Ignace rejoint l’entreprise fin 1993, et sa sœur Elvira lui emboîte le pas en 2002. À l’arrivée d’Ignace, il faut prendre une décision difficile : la marque Kia remplacera désormais la marque Subaru. « Les dernières années avec Subaru n’ont pas été faciles », dit-il. « En gros, Subaru était la plus petite marque japonaise sur le marché ; elle avait du mal à faire face à la concurrence. Nous avons également été parmi les tout premiers distributeurs Kia sur le sol belge. Tout est allé très vite avec les Coréens, surtout au début. Ils introduisaient constamment de nouveaux modèles. Tant la qualité que l’image ont connu une amélioration rapide. »

Entreprises gigantesques

Mais toutes les belles histoires ont une fin. À la fin de l’année dernière, les chemins de Laenen et de Kia se sont séparés. « J’ai toujours été à l’écoute du marché, et l’essor de l’industrie automobile chinoise a particulièrement attiré mon attention », déclare Ignace. « C’est pour cette raison que nous avons opté pour les marques BAIC et DFSK. Ces noms n’évoquent encore rien pour bon nombre d’Occidentaux, mais ce sont deux énormes sociétés qui produisent des millions de véhicules par an. Dong Feng, la société mère de DFSK, détient également 15 % du groupe français PSA, par exemple. Quant à BAIC, c’est l’un des plus grands actionnaires de Daimler-Benz. »

Ignace croit fermement en l’avenir de ces deux marques chinoises, mais admet que de nombreux efforts de marketing seront nécessaires pour convaincre le grand public. « Je sais qu’il y a déjà eu des tentatives de distribuer des voitures chinoises en Belgique, mais il faut garder un élément à l’esprit : les Chinois apprennent à la vitesse de l’éclair. Les voitures qu’ils construisent aujourd’hui n’ont rien à voir avec les modèles d’il y a dix ans. Les finitions et la qualité se sont fortement améliorées. »

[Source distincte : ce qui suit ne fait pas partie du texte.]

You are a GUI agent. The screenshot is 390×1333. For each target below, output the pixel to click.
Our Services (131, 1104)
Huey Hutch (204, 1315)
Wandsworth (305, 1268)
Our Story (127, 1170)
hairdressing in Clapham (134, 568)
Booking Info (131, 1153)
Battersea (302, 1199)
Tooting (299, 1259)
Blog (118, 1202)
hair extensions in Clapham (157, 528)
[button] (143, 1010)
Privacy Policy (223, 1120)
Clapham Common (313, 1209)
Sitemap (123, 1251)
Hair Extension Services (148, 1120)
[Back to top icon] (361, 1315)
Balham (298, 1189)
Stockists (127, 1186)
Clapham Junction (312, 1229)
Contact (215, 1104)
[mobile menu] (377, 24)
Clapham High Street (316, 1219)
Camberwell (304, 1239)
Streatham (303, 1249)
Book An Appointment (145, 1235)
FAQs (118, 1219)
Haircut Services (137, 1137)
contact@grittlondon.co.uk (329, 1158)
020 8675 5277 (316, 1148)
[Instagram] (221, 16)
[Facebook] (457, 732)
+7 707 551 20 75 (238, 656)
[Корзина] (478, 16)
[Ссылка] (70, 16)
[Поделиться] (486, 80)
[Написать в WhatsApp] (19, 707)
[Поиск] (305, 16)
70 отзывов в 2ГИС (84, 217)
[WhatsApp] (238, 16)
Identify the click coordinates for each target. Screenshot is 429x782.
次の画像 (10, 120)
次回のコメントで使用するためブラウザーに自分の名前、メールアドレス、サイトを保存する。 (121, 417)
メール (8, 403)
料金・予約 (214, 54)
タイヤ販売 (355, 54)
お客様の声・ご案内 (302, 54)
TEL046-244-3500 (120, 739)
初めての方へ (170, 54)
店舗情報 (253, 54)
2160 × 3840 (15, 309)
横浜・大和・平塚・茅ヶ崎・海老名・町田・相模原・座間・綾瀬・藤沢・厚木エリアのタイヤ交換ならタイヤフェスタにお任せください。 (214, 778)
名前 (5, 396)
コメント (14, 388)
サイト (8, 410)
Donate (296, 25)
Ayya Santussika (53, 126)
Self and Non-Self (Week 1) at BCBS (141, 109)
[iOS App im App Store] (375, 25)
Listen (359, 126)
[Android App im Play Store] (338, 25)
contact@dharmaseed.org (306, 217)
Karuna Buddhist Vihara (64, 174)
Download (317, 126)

Virage électrique en Chine 

« Le public ayant déjà opté pour une voiture chinoise est très hétéroclite », dit Ignace. Et cela s’annonce prometteur pour l’avenir. « Actuellement, nous vendons déjà les voitures BAIC et DFSK à un public beaucoup plus large que celui de Kia à nos débuts. Parmi nos clients figurent certes des pensionnés, mais aussi des jeunes actifs et des familles avec enfants. Pour le carburant aussi, nous proposons une approche totalement différente : 80 à 85 % des voitures que nous vendons actuellement sont des véhicules à essence que nous convertissons au CNG. Nous voulons absolument profiter de l’avantage écologique et fiscal. Nous ne proposons plus de diesel, car cela n’a pas plus de sens. Ce carburant est tout à fait mal perçu ; l’opinion publique rejette le diesel. Et les premiers modèles électriques seront vendus d’ici novembre de cette année déjà, ce qui insufflera encore une nouvelle dynamique. »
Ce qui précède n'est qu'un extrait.